The process of concealing the classified signature number borrows from a simple principle: Imagine having to confirm two bags of blue marbles are equal without knowing the number of marbles in them. Have someone add a set number of red marbles to both bags without telling you how many.Then, with your eyes closed count the number of marbles in each bag. If the totals are equal, you will know that the bags started off with identical numbers of blue marbles. In the new nuclear verification process, before inspection the host country and the inspector would agree on a number, termed N-max, which would confirm a warhead is nuclear. N-max is the sum of the signature neutrons (blue marbles) and an unknown number of preloaded bubbles that indicate neutrons (red marbles) that will be added to each count to disguise the true number in the signature. The process is first tested on a confirmed nuclear weapon, so that all subsequent warheads that reach N-max can be determined to be nuclear as well.

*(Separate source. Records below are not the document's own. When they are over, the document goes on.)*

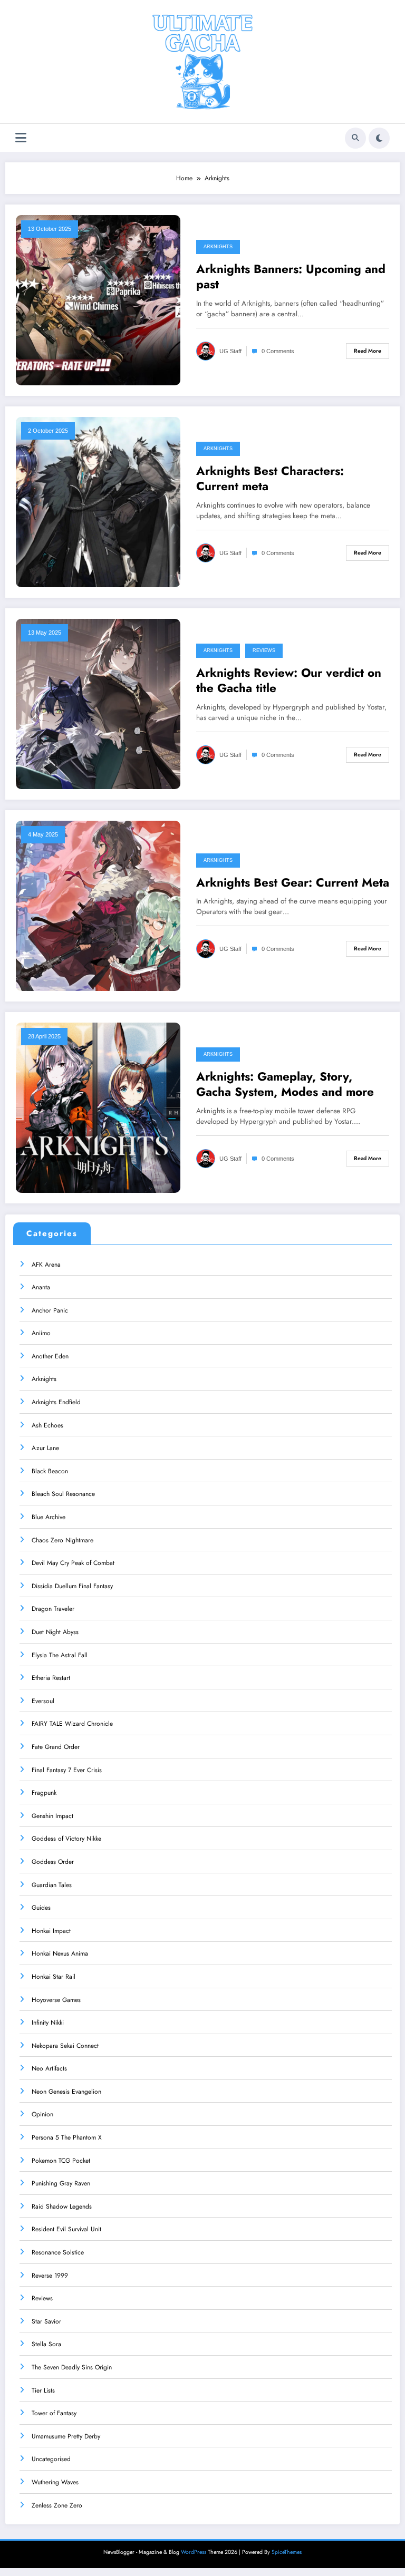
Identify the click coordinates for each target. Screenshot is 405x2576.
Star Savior (46, 2321)
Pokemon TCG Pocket (61, 2160)
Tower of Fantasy (54, 2413)
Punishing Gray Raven (61, 2183)
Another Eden (50, 1356)
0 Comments (278, 351)
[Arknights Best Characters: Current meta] (98, 501)
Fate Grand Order (56, 1747)
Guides (41, 1907)
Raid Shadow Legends (62, 2206)
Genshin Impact (52, 1816)
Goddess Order (53, 1862)
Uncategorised (51, 2459)
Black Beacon (50, 1471)
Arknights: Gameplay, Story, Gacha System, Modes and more (285, 1084)
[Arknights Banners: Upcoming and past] (98, 299)
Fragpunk (44, 1792)
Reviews (264, 650)
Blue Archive (48, 1517)
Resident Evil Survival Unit (66, 2229)
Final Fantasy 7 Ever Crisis (67, 1770)
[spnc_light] (379, 138)
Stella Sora (46, 2344)
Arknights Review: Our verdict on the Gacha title (288, 680)
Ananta (41, 1287)
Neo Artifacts (49, 2068)
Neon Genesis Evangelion (66, 2091)
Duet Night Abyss (55, 1632)
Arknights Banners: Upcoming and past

Glaser admits that the approach is “almost embarrassingly simple.” But the system contains hidden cleverness. If the host country offers up a fake warhead, another number besides N-max could be reached, which may reveal the number of preloaded bubbles being added. This could allow the inspector to work backward to find the signature, potentially releasing the host country’s nuclear secrets—added incentive not to cheat.

Although the theory seems sound, says Steve Fetter, a nuclear-control expert at the University of Maryland, he is not convinced such secrecy is necessary. Two states with advanced nukes don’t have much that they need to steal from one another, he notes. Tom Cochran, a physicist with the Natural Resources Defense Council, has concerns on other grounds. He brought up a testing system he proposed in the 1990s that measures the gamma rays nuclear warheads emit, which are more plentiful than neutrons and are statistically more likely to be accurate, he says. His system, however, relies on a computer to shield the classified information.

Glaser disputes the notion that better verification tests are unnecessary. As evidence that current systems are not adequate, he points to the U.S. Department of Defense’s 2010 Nuclear Posture Review that noted a need for “expanded work on verification technologies.”

Fetter concurs that as the number of warheads diminishes, governments will want to verify that reduction and that the neutron system may be a good option, although it is still a few years away from reality. “If these kinds of ideas are on the table, it should facilitate moving forward in negotiations,” Goldston says.